[Data items]
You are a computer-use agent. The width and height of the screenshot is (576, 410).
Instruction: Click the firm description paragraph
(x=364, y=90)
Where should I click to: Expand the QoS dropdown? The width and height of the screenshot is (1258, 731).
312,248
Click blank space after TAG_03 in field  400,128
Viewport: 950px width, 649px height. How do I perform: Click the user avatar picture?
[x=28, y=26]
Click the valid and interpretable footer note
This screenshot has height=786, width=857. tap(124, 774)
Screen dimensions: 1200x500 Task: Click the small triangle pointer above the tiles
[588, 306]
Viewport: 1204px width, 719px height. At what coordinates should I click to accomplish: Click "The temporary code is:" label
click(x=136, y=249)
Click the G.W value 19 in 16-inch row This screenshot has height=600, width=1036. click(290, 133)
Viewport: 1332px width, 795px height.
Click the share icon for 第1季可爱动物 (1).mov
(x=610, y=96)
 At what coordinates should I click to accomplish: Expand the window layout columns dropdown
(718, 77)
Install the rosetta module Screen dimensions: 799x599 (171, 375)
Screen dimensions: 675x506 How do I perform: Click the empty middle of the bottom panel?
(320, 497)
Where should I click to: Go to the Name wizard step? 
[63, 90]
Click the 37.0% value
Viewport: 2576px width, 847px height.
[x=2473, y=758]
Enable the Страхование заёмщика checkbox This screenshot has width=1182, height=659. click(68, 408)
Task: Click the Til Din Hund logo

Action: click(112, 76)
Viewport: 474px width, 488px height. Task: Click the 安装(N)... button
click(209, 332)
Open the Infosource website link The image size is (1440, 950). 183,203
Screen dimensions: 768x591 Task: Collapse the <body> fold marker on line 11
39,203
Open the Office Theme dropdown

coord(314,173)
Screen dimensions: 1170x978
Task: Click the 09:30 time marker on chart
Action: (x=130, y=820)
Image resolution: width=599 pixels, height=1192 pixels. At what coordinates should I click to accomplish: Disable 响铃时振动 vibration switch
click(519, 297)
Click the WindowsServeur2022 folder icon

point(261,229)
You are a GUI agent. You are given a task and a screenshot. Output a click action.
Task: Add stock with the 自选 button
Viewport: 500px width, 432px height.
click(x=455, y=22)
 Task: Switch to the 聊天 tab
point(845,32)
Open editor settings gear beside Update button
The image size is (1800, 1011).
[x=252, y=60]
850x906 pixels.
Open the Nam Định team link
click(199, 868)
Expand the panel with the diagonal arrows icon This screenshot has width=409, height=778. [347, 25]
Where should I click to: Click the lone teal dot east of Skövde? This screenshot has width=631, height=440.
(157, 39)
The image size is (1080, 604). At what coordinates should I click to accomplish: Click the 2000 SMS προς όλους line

▶ **TASK TO CARRY OUT**:
Nothing but a number should be given: the count of lines above that include the string "agent".

▶ **TASK SOLUTION**:
2